Difference of an open set by a meager set

A subset $A$ of a topological space $X$ has the property of Baire (Baire property, named after René-Louis Baire), or is called an almost open set, if it differs from an open set by a meager set; that is, if there is an open set $U\subseteq X$ such that $A \bigtriangleup U$ is meager (where $\bigtriangleup$ denotes the symmetric difference).

== Definitions ==

A subset $A \subseteq X$ of a topological space $X$ is called almost open and is said to have the property of Baire or the Baire property if there is an open set $U\subseteq X$ such that $A \bigtriangleup U$ is a meager subset, where $\bigtriangleup$ denotes the symmetric difference. Further, $A$ has the Baire property in the restricted sense if for every subset $E$ of $X$ the intersection $A\cap E$ has the Baire property relative to $E$.

== Properties ==

The family of sets with the property of Baire forms a σ-algebra. That is, the complement of an almost open set is almost open, and any countable union or intersection of almost open sets is again almost open. Since every open set is almost open (the empty set is meager), it follows that every Borel set is almost open.

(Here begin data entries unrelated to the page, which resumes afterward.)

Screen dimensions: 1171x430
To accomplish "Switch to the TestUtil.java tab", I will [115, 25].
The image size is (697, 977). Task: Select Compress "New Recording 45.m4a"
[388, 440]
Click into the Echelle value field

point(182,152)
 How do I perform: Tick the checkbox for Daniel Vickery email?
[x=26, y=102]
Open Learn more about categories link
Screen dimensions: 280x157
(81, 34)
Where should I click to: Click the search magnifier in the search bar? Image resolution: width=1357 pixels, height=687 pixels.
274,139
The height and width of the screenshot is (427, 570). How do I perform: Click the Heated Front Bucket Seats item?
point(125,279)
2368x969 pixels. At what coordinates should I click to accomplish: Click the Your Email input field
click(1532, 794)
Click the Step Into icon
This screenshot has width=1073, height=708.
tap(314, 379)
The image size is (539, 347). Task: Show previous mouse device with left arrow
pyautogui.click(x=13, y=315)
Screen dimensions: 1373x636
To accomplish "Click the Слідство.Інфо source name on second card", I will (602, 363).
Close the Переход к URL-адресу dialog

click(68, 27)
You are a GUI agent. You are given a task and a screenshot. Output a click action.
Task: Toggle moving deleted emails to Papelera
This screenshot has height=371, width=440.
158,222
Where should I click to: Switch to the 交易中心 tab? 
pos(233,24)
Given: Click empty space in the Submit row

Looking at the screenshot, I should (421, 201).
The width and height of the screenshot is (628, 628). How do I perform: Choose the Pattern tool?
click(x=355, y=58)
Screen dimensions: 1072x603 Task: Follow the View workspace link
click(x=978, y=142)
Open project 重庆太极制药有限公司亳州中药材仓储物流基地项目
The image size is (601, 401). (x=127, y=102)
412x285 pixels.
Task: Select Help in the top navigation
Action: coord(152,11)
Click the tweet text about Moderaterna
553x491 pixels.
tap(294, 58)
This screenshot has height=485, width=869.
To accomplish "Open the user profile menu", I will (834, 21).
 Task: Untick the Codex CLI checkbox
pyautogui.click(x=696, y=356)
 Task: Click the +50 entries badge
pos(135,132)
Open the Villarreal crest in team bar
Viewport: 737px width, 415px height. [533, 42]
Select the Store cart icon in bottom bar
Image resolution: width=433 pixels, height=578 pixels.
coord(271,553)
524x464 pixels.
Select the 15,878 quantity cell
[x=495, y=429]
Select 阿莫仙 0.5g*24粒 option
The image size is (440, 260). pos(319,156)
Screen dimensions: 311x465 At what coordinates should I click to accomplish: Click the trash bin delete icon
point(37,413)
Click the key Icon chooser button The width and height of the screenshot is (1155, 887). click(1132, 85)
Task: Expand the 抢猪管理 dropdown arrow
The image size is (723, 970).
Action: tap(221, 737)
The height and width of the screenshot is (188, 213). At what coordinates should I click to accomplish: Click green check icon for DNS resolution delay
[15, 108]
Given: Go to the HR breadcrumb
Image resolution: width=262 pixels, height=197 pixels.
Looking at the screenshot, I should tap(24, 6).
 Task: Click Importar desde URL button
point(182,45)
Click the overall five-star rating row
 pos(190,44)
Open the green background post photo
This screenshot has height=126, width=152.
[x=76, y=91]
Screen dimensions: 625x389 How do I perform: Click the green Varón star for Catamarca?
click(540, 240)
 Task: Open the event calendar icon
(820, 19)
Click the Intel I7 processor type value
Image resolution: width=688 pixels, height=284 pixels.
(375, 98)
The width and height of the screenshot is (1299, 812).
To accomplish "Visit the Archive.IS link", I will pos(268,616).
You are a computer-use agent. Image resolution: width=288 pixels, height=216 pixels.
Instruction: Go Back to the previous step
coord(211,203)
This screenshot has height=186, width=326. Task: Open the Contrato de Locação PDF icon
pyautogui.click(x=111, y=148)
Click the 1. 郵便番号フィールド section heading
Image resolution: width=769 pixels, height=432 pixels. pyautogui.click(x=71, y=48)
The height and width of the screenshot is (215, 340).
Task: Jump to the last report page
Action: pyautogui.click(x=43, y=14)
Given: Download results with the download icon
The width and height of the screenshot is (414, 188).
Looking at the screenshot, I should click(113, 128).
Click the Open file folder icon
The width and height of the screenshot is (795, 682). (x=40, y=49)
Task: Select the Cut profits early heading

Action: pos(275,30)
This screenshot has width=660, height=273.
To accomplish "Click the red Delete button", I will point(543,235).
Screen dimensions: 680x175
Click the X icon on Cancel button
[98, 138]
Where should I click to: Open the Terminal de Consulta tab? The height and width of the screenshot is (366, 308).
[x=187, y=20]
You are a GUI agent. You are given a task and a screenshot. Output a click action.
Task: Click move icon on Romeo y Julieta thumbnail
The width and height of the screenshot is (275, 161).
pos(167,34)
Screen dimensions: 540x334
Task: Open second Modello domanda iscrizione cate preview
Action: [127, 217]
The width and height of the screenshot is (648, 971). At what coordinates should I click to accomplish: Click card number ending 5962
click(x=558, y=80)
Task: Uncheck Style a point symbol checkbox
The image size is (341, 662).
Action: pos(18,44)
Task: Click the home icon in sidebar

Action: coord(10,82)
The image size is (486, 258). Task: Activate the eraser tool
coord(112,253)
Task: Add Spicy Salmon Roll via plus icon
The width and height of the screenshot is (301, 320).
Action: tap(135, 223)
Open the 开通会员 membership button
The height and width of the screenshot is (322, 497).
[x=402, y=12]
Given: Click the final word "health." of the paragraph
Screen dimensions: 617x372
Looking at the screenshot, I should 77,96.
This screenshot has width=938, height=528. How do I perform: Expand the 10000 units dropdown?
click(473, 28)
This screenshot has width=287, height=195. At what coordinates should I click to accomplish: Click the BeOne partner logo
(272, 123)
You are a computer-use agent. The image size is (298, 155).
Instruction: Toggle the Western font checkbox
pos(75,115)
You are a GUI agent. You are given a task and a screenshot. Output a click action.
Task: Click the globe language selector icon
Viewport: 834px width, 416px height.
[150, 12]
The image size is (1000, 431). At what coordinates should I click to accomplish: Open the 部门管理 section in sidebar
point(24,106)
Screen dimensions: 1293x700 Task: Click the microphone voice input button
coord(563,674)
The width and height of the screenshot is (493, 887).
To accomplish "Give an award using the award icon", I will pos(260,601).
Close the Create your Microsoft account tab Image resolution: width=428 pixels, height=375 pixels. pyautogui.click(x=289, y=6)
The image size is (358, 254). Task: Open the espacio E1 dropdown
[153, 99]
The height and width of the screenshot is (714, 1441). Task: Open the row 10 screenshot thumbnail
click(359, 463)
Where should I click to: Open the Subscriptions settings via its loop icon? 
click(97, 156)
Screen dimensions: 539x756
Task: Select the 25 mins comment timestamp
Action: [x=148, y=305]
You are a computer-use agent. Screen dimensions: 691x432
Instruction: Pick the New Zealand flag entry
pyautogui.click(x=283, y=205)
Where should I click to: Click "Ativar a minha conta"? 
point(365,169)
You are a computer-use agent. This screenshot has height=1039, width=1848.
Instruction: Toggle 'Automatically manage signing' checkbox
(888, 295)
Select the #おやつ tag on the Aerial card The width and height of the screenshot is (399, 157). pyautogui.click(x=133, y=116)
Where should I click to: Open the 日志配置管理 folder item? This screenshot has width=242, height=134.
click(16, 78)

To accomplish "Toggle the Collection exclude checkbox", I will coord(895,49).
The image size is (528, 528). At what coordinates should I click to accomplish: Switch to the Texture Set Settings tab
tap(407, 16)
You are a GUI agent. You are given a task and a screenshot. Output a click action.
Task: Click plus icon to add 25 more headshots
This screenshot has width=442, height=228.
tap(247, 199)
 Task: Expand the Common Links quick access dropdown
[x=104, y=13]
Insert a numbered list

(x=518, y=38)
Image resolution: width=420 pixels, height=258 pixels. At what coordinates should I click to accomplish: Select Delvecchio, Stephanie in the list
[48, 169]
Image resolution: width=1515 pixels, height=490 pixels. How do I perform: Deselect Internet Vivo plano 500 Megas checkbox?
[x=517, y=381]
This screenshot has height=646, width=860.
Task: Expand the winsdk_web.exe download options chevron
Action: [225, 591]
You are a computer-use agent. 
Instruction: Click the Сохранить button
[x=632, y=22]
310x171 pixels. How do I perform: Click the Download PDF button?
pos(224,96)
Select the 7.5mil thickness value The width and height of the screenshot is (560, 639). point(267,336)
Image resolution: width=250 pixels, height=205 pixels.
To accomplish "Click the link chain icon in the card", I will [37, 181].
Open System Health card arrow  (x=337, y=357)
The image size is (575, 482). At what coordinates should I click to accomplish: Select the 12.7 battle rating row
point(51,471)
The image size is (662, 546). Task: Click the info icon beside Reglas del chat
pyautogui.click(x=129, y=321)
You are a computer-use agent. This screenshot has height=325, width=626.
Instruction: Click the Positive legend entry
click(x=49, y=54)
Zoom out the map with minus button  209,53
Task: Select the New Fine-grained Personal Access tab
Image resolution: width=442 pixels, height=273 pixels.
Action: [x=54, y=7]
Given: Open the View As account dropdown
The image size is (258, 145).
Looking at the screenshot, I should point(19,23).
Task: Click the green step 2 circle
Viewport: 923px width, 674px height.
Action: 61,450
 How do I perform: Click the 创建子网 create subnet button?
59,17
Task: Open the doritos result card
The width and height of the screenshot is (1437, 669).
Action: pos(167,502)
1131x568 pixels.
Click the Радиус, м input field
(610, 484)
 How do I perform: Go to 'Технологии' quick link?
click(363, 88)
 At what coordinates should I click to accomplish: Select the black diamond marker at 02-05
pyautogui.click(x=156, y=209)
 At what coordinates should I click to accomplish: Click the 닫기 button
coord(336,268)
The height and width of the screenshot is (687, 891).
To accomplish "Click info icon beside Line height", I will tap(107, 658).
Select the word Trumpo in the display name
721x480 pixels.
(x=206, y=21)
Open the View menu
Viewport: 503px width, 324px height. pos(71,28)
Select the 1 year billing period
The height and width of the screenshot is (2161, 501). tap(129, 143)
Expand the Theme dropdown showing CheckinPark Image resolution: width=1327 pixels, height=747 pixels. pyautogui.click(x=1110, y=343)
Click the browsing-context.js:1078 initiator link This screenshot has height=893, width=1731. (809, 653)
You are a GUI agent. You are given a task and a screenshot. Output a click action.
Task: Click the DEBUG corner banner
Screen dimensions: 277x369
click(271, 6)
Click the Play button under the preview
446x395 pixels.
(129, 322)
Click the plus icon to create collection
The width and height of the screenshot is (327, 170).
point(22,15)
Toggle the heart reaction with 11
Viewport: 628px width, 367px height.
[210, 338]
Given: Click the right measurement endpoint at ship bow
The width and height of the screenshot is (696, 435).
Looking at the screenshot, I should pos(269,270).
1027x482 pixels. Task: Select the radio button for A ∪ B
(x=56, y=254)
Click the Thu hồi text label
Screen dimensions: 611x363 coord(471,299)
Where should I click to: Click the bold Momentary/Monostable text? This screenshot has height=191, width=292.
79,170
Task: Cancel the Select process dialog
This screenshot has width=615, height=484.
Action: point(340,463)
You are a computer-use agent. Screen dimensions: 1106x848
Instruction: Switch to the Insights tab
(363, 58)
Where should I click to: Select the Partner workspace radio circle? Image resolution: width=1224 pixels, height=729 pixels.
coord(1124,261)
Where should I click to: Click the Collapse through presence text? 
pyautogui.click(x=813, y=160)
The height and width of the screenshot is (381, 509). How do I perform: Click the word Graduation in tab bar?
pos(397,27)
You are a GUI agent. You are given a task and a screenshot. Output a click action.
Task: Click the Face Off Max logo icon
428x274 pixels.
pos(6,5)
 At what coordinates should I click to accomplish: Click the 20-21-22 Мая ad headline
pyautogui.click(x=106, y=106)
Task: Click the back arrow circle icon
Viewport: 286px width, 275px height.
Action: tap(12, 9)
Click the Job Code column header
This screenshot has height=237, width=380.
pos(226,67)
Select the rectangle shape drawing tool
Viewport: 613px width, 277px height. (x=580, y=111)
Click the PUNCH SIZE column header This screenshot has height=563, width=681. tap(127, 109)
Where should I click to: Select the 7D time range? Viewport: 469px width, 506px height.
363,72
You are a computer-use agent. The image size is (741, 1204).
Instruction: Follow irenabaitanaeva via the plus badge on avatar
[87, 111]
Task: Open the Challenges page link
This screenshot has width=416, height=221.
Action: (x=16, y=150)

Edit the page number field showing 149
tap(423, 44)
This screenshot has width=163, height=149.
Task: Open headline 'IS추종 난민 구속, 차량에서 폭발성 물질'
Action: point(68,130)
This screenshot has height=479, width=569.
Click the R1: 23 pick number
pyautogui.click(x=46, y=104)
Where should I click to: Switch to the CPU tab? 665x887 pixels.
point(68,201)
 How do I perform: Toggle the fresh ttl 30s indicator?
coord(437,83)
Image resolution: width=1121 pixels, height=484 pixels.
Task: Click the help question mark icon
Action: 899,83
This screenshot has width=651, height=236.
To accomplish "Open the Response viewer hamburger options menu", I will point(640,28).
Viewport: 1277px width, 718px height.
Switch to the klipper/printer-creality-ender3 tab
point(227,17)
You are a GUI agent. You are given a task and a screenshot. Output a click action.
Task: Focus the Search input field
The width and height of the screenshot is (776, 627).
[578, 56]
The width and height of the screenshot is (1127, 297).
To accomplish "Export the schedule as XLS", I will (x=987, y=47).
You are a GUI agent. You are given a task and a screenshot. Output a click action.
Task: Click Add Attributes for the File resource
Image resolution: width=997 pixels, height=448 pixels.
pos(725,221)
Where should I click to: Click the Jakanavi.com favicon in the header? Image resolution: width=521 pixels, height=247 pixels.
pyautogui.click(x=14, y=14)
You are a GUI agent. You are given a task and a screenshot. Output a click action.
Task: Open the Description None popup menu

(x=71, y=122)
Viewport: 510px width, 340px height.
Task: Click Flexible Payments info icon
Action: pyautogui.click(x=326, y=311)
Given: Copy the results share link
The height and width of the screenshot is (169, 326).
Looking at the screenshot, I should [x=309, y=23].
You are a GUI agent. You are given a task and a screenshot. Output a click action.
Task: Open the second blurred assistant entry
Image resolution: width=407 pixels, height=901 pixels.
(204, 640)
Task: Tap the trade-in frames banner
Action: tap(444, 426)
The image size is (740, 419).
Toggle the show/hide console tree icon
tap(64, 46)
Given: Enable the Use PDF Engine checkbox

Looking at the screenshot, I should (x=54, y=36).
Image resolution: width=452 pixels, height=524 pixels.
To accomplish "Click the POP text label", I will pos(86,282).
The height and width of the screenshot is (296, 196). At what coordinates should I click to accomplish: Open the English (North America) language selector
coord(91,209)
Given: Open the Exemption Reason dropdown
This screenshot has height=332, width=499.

If a subset of a Polish space has the property of Baire, then its corresponding Banach–Mazur game is determined. The converse does not hold; however, if every game in a given adequate pointclass $\Gamma$ is determined, then every set in $\Gamma$ has the property of Baire. Therefore, it follows from projective determinacy, which in turn follows from sufficient large cardinals, that every projective set (in a Polish space) has the property of Baire.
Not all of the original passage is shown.